◆ **Exercise description**
Copy the stretch of the listing from the line containing "actions [353, 943]" through the line containing "communicated is located", both lines included, without changing anything.

◆ **Material**

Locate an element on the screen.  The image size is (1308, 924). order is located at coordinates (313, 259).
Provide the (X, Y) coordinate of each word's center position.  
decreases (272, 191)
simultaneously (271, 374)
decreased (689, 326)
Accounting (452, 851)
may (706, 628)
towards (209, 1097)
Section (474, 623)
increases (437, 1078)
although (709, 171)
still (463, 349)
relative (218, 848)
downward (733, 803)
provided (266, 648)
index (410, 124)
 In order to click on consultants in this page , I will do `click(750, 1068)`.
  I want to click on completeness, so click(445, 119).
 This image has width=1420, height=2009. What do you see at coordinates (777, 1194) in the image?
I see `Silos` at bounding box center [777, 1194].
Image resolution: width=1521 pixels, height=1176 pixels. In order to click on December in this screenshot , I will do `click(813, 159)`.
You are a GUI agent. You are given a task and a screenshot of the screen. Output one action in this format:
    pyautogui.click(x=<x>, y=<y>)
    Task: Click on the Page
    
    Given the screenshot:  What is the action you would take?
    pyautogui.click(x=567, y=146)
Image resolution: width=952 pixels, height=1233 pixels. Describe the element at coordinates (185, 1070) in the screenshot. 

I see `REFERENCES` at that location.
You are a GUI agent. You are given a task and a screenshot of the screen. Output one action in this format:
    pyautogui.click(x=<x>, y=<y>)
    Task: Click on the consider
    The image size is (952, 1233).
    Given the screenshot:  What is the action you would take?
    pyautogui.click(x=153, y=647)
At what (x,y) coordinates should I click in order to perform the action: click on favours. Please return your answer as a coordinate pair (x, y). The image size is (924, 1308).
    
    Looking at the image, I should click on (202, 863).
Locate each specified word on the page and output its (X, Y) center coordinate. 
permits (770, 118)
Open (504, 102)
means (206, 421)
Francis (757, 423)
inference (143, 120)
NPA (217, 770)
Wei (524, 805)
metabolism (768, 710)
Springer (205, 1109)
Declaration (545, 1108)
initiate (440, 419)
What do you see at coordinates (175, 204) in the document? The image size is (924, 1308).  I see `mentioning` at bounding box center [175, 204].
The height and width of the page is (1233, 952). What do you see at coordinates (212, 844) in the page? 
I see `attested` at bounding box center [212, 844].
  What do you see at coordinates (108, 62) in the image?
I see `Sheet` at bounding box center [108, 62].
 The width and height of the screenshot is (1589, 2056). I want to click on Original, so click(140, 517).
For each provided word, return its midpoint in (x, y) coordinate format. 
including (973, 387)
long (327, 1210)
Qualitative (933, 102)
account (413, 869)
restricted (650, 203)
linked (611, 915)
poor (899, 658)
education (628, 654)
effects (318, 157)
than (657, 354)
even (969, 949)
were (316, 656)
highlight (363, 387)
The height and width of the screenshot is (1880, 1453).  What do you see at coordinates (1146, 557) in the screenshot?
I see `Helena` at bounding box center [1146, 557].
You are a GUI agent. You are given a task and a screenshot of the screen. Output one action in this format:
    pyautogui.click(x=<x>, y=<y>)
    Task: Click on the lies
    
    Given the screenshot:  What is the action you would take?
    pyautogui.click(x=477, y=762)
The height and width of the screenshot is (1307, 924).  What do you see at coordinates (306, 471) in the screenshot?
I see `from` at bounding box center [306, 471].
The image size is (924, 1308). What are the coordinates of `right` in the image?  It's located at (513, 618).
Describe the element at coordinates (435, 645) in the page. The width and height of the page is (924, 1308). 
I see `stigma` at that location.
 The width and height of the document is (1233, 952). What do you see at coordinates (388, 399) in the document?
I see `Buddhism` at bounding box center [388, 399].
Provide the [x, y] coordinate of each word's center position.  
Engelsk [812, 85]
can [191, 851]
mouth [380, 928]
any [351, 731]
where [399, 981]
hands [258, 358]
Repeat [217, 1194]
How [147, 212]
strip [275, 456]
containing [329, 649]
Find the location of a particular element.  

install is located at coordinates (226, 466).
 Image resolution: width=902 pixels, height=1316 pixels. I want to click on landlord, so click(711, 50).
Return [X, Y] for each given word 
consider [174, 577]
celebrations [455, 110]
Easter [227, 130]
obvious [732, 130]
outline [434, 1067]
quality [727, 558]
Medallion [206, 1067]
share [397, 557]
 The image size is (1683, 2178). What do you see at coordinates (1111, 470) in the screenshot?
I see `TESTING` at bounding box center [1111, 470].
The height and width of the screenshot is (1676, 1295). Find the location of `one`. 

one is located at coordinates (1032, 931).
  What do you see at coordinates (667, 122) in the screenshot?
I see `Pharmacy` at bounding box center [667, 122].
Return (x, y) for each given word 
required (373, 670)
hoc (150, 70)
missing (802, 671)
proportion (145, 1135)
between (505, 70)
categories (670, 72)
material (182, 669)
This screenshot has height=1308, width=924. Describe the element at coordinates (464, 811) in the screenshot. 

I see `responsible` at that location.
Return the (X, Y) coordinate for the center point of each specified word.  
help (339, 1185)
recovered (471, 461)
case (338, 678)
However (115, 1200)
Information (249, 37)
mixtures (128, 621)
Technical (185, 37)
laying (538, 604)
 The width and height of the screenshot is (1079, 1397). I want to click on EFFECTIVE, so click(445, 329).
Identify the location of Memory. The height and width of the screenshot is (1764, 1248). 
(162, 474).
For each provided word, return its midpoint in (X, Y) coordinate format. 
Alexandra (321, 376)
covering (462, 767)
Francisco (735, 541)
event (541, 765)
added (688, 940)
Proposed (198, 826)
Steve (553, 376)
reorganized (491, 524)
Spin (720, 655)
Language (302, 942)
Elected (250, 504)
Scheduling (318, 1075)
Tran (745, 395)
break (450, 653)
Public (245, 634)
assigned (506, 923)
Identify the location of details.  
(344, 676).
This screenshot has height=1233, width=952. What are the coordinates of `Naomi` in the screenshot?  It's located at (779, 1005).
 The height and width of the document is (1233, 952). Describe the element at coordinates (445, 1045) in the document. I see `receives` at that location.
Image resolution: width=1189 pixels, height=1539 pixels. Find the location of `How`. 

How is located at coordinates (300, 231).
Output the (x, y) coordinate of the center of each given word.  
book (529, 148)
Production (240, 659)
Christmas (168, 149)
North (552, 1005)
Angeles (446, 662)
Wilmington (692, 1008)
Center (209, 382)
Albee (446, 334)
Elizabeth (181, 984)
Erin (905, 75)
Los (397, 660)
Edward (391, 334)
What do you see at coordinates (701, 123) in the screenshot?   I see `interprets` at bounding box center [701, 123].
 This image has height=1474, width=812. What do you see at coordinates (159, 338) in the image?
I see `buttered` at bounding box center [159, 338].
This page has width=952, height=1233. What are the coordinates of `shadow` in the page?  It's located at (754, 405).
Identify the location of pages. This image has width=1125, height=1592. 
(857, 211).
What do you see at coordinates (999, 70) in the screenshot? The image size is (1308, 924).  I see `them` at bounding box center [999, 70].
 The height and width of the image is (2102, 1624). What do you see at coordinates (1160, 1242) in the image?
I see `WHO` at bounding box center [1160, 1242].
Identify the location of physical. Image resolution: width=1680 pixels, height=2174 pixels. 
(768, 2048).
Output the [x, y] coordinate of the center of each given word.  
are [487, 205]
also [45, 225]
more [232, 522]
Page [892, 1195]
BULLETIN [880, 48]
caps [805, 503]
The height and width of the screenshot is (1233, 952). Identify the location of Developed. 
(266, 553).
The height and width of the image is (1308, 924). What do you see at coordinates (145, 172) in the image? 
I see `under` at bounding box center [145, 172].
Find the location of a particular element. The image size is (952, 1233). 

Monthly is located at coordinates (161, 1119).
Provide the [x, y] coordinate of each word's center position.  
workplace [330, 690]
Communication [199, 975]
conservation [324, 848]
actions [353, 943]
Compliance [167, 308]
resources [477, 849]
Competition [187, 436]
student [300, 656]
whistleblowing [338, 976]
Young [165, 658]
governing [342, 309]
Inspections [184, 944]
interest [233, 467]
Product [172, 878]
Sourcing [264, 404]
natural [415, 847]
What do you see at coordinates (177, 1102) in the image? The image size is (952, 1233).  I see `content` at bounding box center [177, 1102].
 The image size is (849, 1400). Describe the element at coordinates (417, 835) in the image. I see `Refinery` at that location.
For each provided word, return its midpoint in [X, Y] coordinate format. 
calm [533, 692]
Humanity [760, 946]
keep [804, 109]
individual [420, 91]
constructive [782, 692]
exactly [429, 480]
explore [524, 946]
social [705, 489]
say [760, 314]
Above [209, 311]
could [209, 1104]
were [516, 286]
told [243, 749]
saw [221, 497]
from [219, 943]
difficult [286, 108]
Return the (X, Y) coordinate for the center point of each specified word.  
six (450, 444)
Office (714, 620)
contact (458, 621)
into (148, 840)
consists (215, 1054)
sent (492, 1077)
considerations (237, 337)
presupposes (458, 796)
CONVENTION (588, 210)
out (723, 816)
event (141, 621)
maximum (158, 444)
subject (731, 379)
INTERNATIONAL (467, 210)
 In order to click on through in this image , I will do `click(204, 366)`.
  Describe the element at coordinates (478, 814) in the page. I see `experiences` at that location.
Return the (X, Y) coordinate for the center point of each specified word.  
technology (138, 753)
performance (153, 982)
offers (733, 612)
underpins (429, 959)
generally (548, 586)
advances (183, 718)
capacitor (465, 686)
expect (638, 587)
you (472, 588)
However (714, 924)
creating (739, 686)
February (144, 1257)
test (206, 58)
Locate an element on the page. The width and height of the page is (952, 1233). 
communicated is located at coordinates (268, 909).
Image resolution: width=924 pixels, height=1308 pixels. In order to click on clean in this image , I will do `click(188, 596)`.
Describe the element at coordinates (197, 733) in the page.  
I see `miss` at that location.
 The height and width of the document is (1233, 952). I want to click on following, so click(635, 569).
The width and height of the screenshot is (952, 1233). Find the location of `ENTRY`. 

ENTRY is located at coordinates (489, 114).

◆ **Full answer**
actions [353, 943]
Compliance [167, 308]
resources [477, 849]
Competition [187, 436]
student [300, 656]
whistleblowing [338, 976]
Young [165, 658]
governing [342, 309]
Inspections [184, 944]
interest [233, 467]
Product [172, 878]
Sourcing [264, 404]
natural [415, 847]
What do you see at coordinates (177, 1102) in the image? The image size is (952, 1233).  I see `content` at bounding box center [177, 1102].
 The image size is (849, 1400). Describe the element at coordinates (417, 835) in the image. I see `Refinery` at that location.
For each provided word, return its midpoint in [X, Y] coordinate format. 
calm [533, 692]
Humanity [760, 946]
keep [804, 109]
individual [420, 91]
constructive [782, 692]
exactly [429, 480]
explore [524, 946]
social [705, 489]
say [760, 314]
Above [209, 311]
could [209, 1104]
were [516, 286]
told [243, 749]
saw [221, 497]
from [219, 943]
difficult [286, 108]
Return the (X, Y) coordinate for the center point of each specified word.  
six (450, 444)
Office (714, 620)
contact (458, 621)
into (148, 840)
consists (215, 1054)
sent (492, 1077)
considerations (237, 337)
presupposes (458, 796)
CONVENTION (588, 210)
out (723, 816)
event (141, 621)
maximum (158, 444)
subject (731, 379)
INTERNATIONAL (467, 210)
 In order to click on through in this image , I will do `click(204, 366)`.
  Describe the element at coordinates (478, 814) in the page. I see `experiences` at that location.
Return the (X, Y) coordinate for the center point of each specified word.  
technology (138, 753)
performance (153, 982)
offers (733, 612)
underpins (429, 959)
generally (548, 586)
advances (183, 718)
capacitor (465, 686)
expect (638, 587)
you (472, 588)
However (714, 924)
creating (739, 686)
February (144, 1257)
test (206, 58)
Locate an element on the page. The width and height of the page is (952, 1233). 
communicated is located at coordinates (268, 909).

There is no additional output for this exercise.